Network of enlightened Women (NeW)
- Founded: 2004
- Founder: Karin Agness
- Type: Conservative college women's organization
- Website: http://enlightenedwomen.org/

= Network of enlightened Women =

The Network of enlightened Women (NeW) is an organization for culturally conservative women at American universities. Started as a book club at the University of Virginia in 2004, NeW seeks to cultivate "a community of conservative women and expands intellectual diversity on college campuses through its focus on education."

NeW members meet to discuss issues ranging from politics and gender to conservative principles. Since its founding, NeW has expanded to over 20 colleges campuses nationwide.

==Founding==
NeW was founded in September 2004 by Karin Agness Lips as a book club at the University of Virginia (UVa). Agness Lips founded the club after finding the feminist environment at UVa hostile to conservative women.

==Activities==
While NeW chapters continue to read books together to become better educated, their members also seek to engage their larger campus communities by hosting speakers, holding debates, promoting chivalrous behavior through a "Gentlemen’s Showcase," and challenging the controversial play The Vagina Monologues.

The national organization also hosts an annual national conference in Washington, DC each summer.

===National conference===
Each summer, NeW leaders, NeW supporters and those interested in learning more about NeW gather in Washington, DC for the annual NeW National Conference. The 2010 conference brought more than 60 women together, and Christina Hoff Sommers (author of Who Stole Feminism? How Women Have Betrayed Women and The War Against Boys: How Misguided Feminism Is Harming Our Young Men) was the keynote speaker. The Heritage Foundation's Insider Magazine praised the conference, and noted that NeW women are "hard at work... bringing intellectual diversity back to campus", commending NeW for "rescuing feminism from the feminists."

===Gentlemen's Showcase===
Each spring, NeW hosts the NeW Gentlemen’s Showcase, which is a national event recognizing and honoring gentlemen on college campuses. The event seeks to encourage mutual respect between the sexes on campuses. Nominees are submitted through Facebook and are voted on by students from all over the country. Some individual chapters also host their own college-wide contest.

▶ _EXERCISE SET_:
A – Copy the passage of the NeW article starting with "NeW members meet" and going on through "The Vagina Monologues.".
B – According to the NeW article, who was the keynote speaker at the 2010 national conference?
C – In the NeW article, what ways do NeW chapter members use to engage their larger campus communities?

▶ _DATA EXTRACT_:
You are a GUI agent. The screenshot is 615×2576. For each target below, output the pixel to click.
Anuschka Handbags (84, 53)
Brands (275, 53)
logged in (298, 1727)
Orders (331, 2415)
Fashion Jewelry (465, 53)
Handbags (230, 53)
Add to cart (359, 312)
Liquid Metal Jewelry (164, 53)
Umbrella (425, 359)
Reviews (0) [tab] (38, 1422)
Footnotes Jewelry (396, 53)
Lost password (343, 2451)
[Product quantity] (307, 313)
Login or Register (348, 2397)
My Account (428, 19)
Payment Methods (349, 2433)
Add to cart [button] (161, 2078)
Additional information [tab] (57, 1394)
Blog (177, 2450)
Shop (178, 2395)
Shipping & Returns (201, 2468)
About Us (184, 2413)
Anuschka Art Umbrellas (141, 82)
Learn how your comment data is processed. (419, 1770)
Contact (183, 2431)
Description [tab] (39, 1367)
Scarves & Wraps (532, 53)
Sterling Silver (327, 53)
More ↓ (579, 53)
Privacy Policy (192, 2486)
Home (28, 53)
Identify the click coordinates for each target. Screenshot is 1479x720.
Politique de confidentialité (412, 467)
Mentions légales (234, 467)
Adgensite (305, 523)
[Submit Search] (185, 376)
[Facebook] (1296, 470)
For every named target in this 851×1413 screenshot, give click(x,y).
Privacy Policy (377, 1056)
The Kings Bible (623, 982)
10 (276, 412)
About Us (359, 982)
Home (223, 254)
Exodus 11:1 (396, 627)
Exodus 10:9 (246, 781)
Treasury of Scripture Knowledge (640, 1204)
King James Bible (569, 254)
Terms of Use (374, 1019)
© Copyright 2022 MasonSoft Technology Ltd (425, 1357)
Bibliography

▶ _ANSWERS TO THE EXERCISES_:
A –
NeW members meet to discuss issues ranging from politics and gender to conservative principles. Since its founding, NeW has expanded to over 20 colleges campuses nationwide.

==Founding==
NeW was founded in September 2004 by Karin Agness Lips as a book club at the University of Virginia (UVa). Agness Lips founded the club after finding the feminist environment at UVa hostile to conservative women.

==Activities==
While NeW chapters continue to read books together to become better educated, their members also seek to engage their larger campus communities by hosting speakers, holding debates, promoting chivalrous behavior through a "Gentlemen’s Showcase," and challenging the controversial play The Vagina Monologues.

B – Christina Hoff Sommers

C –
- Hosting speakers
- Holding debates
- Promoting chivalrous behavior through a "Gentlemen's Showcase"
- Challenging the play The Vagina Monologues